The “set and forget” trap. Automated evidence collection creates a false sense of security if nobody reviews the trends. A slow degradation — compliance drifting from 97% to 94% to 91% over three months — doesn’t trigger any single alert, but it represents a systemic problem. Daily snapshots only become useful when they’re aggregated into trends and the trends are reviewed. Collection without analysis is monitoring without intelligence.
Scale revealed architectural decisions. At one control, you can make ad hoc decisions. At 116 controls, you need a framework. Metadata standardisation, consistent naming, shared helper functions, cross-reference tracking, exception group management — these aren’t features. They’re survival requirements for a system that produces evidence at scale. The architecture of the collection system matters as much as the evidence it produces.
Why automation isn’t enough
You might ask: “Isn’t this what the new wave of SaaS compliance vendors like Drata or Vanta solve?”
Not exactly. Those platforms are excellent at orchestration — they provide the pipes to collect data and the dashboard to view it. But they operate at a different layer. They check whether settings are enabled; they don’t evaluate whether the control is effective within the context of your specific environment. A SaaS tool might tell you “MFA is enabled” because a checkbox in an API is ticked. It won’t tell you that three service accounts were excluded, that the exclusion was reviewed last quarter, and that the exclusion is documented in exception group sg-ISO27001-Exceptions-ServiceAccounts with an annual access review attached.
Architectural compliance goes deeper. It asks: “Is MFA enabled for everyone except the three service accounts we forgot about, and is that exception documented as a risk in our ISMS?” The “Unicorn” tools give you the what; this series is about the how and the why that survives a probing auditor who asks to see the raw telemetry behind the dashboard.
The gap isn’t data
Microsoft 365 already has the telemetry. Every device compliance state, every Conditional Access evaluation, every Defender detection, every DLP policy match — it’s all there, in real time, via API. The data exists.
The gap is between that telemetry and what the auditor needs. The auditor needs structured evidence that maps to specific controls, with rules that encode the organisation’s compliance thresholds (and gatekeepers), weights that reflect risk priorities, freshness that demonstrates ongoing operation, and integrity that proves the evidence hasn’t been altered.
That gap — between raw telemetry and auditable evidence — is where the entire compliance-preparation industry operates.
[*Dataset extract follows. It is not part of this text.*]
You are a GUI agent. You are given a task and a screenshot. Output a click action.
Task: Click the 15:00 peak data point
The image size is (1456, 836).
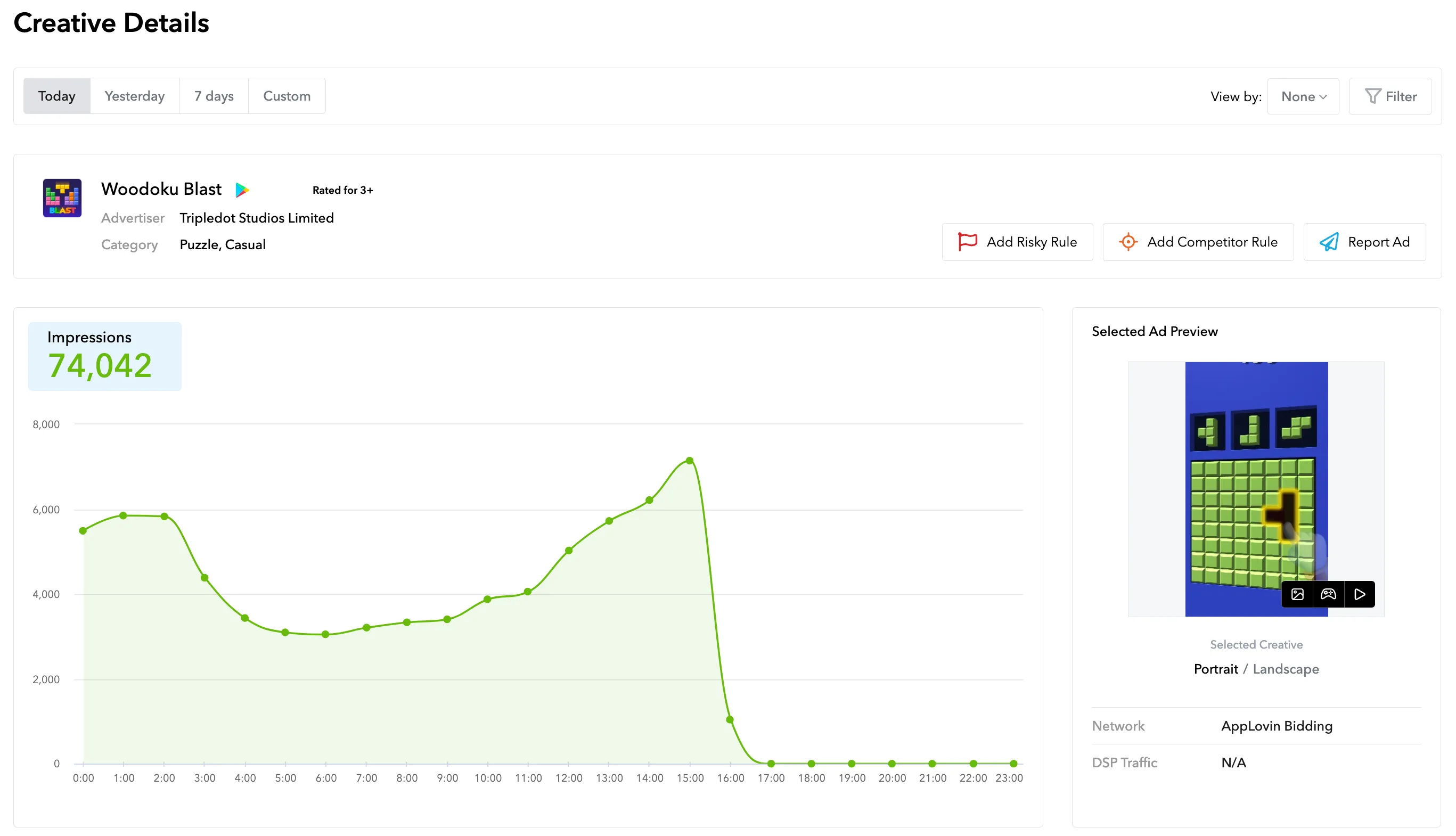click(x=690, y=461)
And it’s a gap that, in principle, shouldn’t exist.
I’m not claiming this is easy. Mapping 93 Annex A controls to specific API calls, defining appropriate thresholds, calibrating weights, handling exceptions transparently — that’s real work. But it’s work that, once done, produces evidence continuously rather than periodically. And continuous evidence means the audit isn’t an event you prepare for. It’s a status you can demonstrate at any moment.
The question I’ll leave you with
How old is your oldest piece of compliance evidence?
If it’s more than a month old for a technical control, ask yourself: would you stake your certification on it? Would you show it to an auditor with confidence that it reflects your current security posture?
If the answer is “probably, nothing’s really changed” — how do you know? What evidence do you have that nothing’s changed?
That’s the evidence gap. Not a shortage of data. A shortage of evidence that’s structured, weighted, fresh, and sealed.
JJ Milner is a Microsoft MVP and the founder of Global Micro Solutions, a managed services provider operating across 1,200+ Microsoft 365 tenants. He writes about rethinking compliance from first principles.